Suppose an event takes place, and there is a parameter $\theta$ with $\mathbb E[\theta] = \mu$. Suppose I take a sample to estimate the parameter by taking the average of sample $\bar X$ (i.e. $\bar X$ is a statistic). $I$ is an interval carefully chosen from our sample, and $H_0$ is a null hypothesis that $\mu \in I$, while $H_1$ is $\mu \not\in I$. Note that either $\mu \in I$ or $\mu \not\in I$, so $p$ is either $1$ or $0$. Please refer to the diagram below:
In Statistic I, this is what I have learned: if $\bar X \not\in I$, then I reject $H_0$. This methodology is straightforward, but I don't understand the justification that I need to reject $H_0$ if $\bar X \not\in I$ (if $p$ is either 1 or 0).

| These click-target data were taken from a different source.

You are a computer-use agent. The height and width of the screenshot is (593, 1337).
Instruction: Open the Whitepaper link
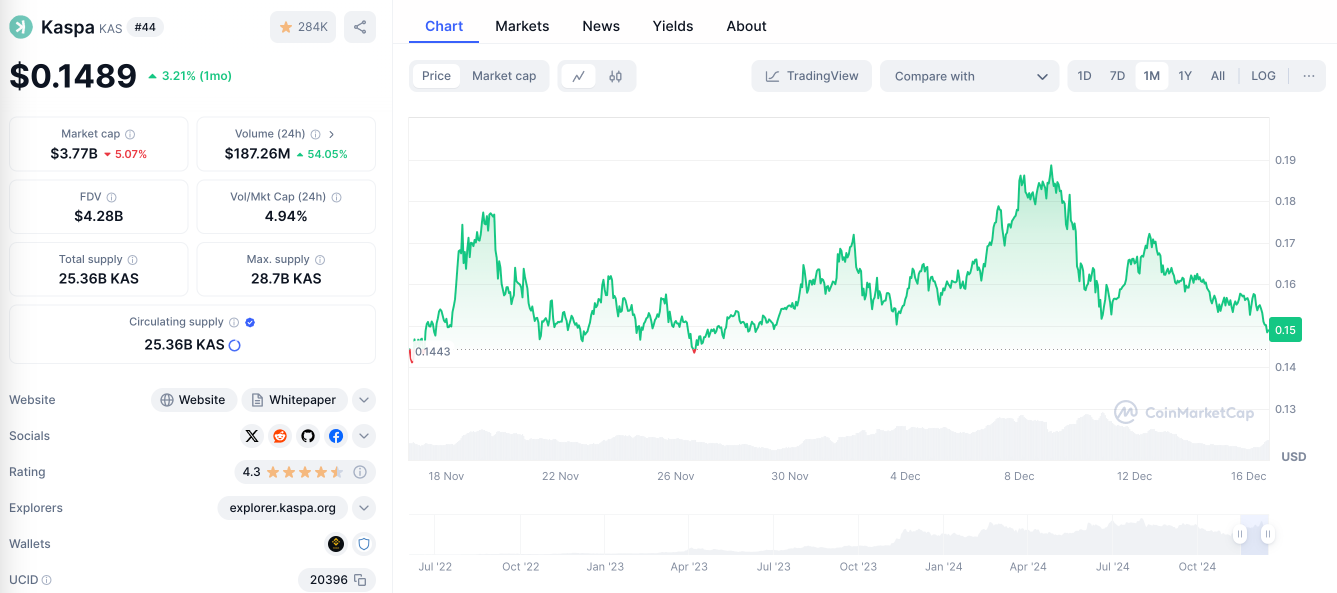(294, 400)
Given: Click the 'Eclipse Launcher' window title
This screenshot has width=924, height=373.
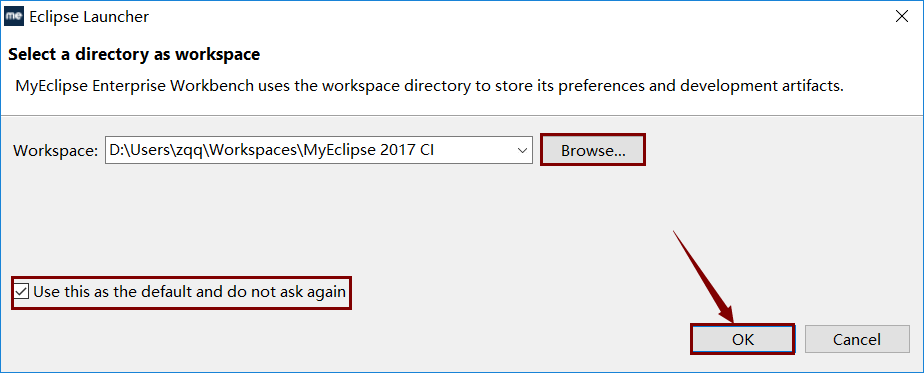Looking at the screenshot, I should coord(89,17).
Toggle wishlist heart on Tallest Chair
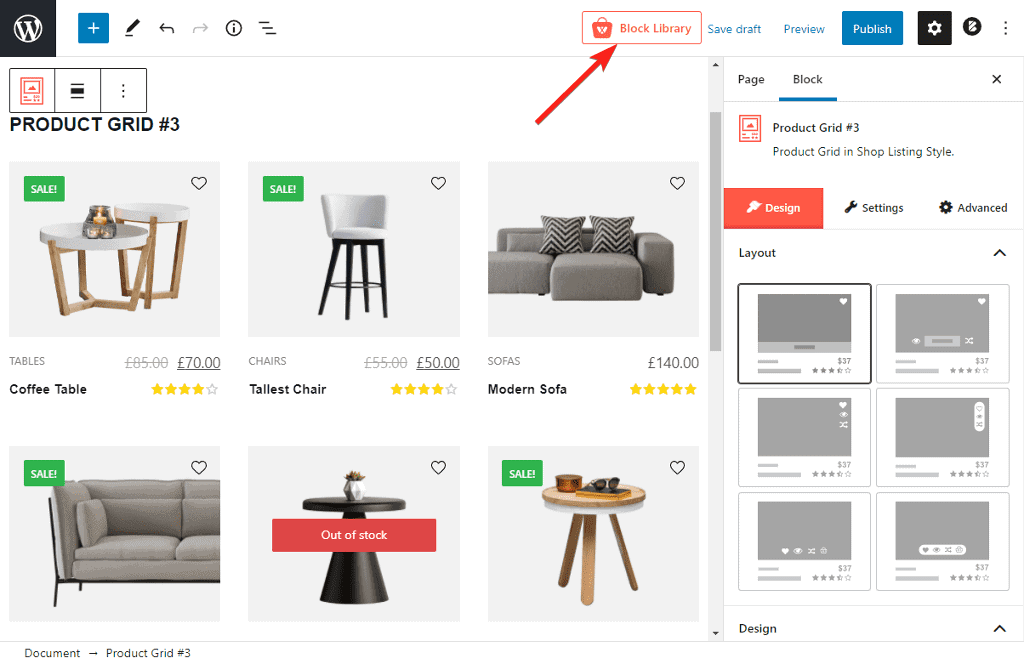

If I observe that $\bar X \not\in I$, then I reject $H_0$. This probability is given as $$\mathbb P(H_0 = 0 \mid \bar X \not\in I) = \frac{\mathbb P(H_1, \bar X \not\in I)}{\mathbb P(\bar X \not\in I)} = \frac{(1-\beta)(1-p)}{\alpha p + (1-\beta)(1-p)}. $$
Now, $p \in \{0, 1\}$. Very trivially, \begin{equation*}\mathbb P(H_1 = 1 \mid \bar X \not\in I) = \begin{cases} 0 \quad\quad \text{if $p = 1$} \\ 1 \quad\quad \text{if $p = 0$} \end{cases} \end{equation*}
Also,
\begin{equation*}\mathbb P(H_0 = 1 \mid \bar X \not\in I) = \begin{cases} 1 \quad\quad \text{if $p = 1$} \\ 0 \quad\quad \text{if $p = 0$} \end{cases} \end{equation*}
In other words, since $p \in \{0, 1\}$, the thing called "hypothesis testing" becomes trivial. Hence, is it really true that $p$ is either 1 or 0? In hypothesis testing, we are making an educated guess whether we embrace $H_0$ (or fail to reject it) or reject $H_0$. We are comparing the likelihood of $H_0$ being false or not, and if it is more likely that $H_0$ is false, then we reject it. Hence, we are assigning some probability value on $H_0$ being true or not, meaning $p$ should not be either 0 or 1. Can someone clarify my confusion?